Cosima Jahnke1, Ingo Paetsch, Kay Nehrke, Bernhard Schnackenburg, Rolf Gebker, Eckart Fleck, Eike Nagel.   

Abstract

AIMS: Current imaging of the coronary arteries with magnetic resonance coronary angiography (MRCA) is restricted to limited coverage of the coronary arterial tree and requires complex planning. We present and evaluate a rapid, single-scan MRCA approach with complete coverage of the coronary arterial tree. METHODS AND
RESULTS: Fifty-five consecutive patients with suspected coronary artery disease underwent free-breathing, navigator-gated MRCA using a single three-dimensional volume with transversal slice orientation and nearly isotropic spatial resolution (1.2 x 1.2 x 1.4 mm(3)) with coverage of the whole heart [steady-state free precession (SSFP); TR/TE/flip angle: 5.3 ms/2.6 ms/90 degrees ; Philips Intera CV 1.5T]. The acquisition duration per heart beat was individually adapted to the cardiac rest period. Correction of respiratory motion was done using a patient-specific affine prospective navigator technique (two navigator beams: cranio-caudal position on the dome of the right hemidiaphragm and anterior-posterior position on the right chest wall; gating window 10 mm). The diagnostic performance of MRCA in detecting significant coronary stenoses was evaluated against X-ray angiography as the standard of reference (32 patients) using a 16-segment model. Effective scan duration was 18+/-6 min (navigator efficiency: 68+/-14%). In all examinations, the main epicardial vessels [left anterior descending artery (LAD), left circumflex artery (LCX), and right coronary artery (RCA)], including their distal segments and major side branches (number of visible side branches: LAD, 2.0+/-0.9; LCX, 1.5+/-0.6; RCA, 2.3+/-0.9), were reliably visualized. Eighty-three per cent of all coronary segments were evaluable; sensitivity, specificity, and diagnostic accuracy were 78, 91, and 89%, respectively.
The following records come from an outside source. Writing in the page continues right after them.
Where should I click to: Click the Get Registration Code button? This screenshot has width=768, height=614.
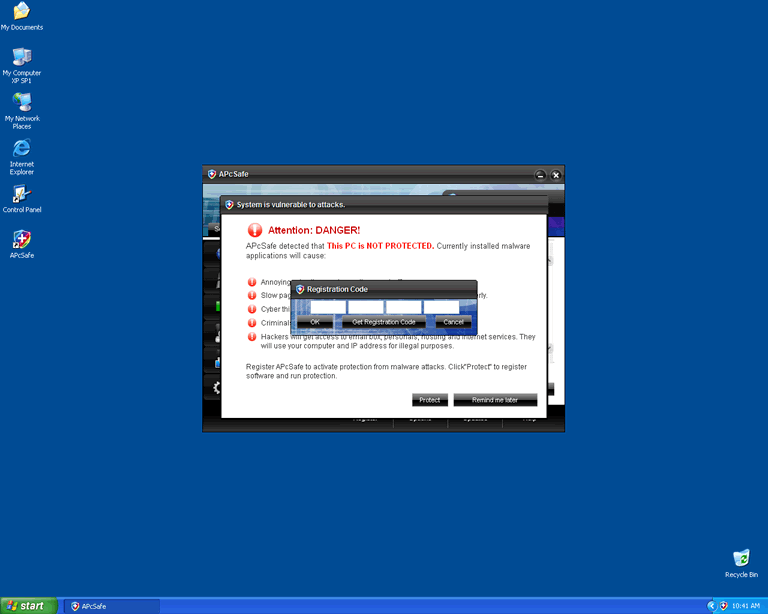382,322
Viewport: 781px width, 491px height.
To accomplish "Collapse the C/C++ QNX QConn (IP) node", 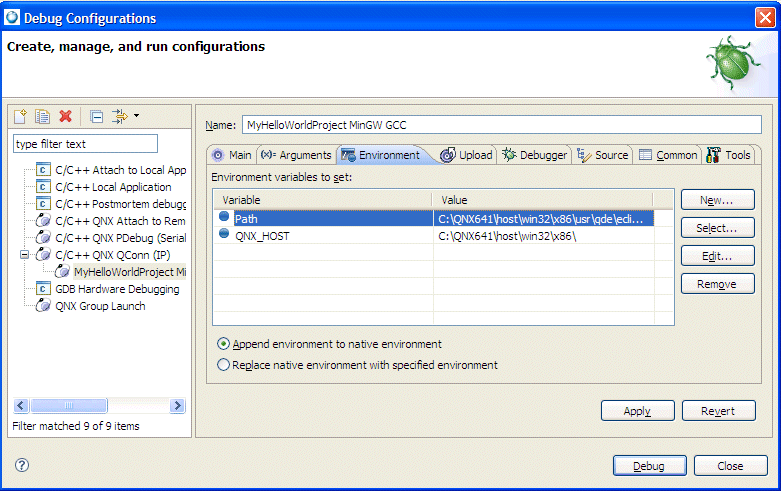I will [x=24, y=255].
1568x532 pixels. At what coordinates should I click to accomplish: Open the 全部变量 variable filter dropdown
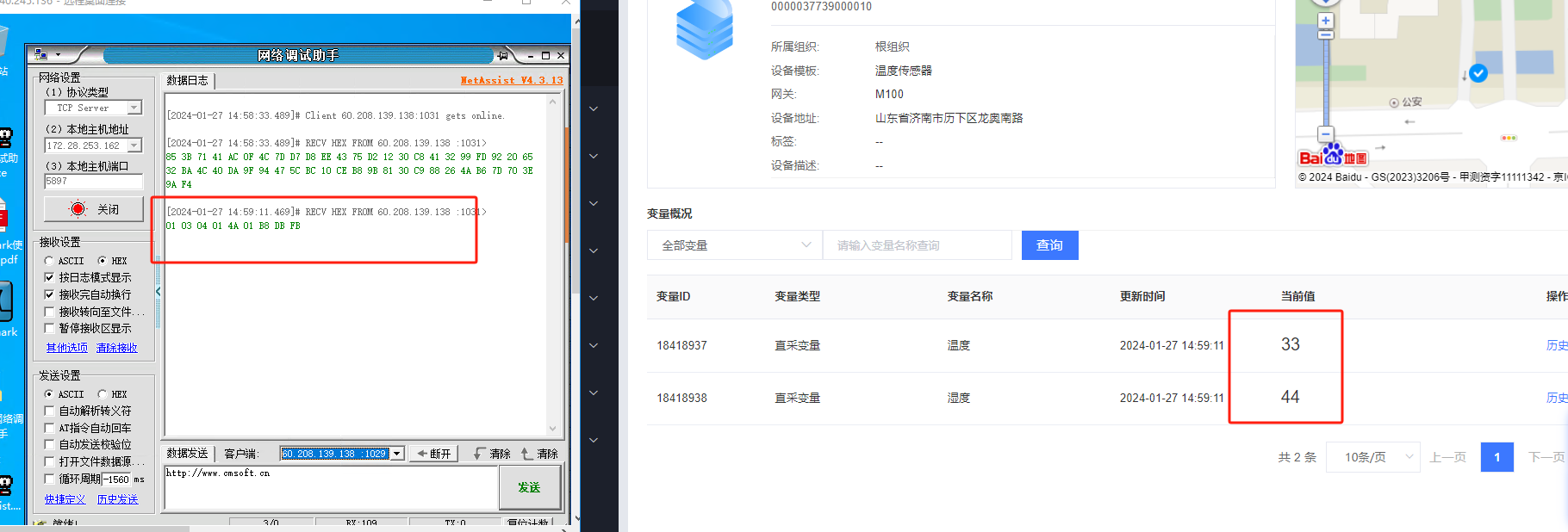point(735,245)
CONCLUSION: The combination of an imaging sequence with an intrinsically high contrast (SSFP) and a sophisticated navigator technique (affine transformation) resulted in high quality, high resolution imaging of the whole coronary arterial tree within a short examination duration. Robustness and diagnostic accuracy may allow for a routine application in the near future.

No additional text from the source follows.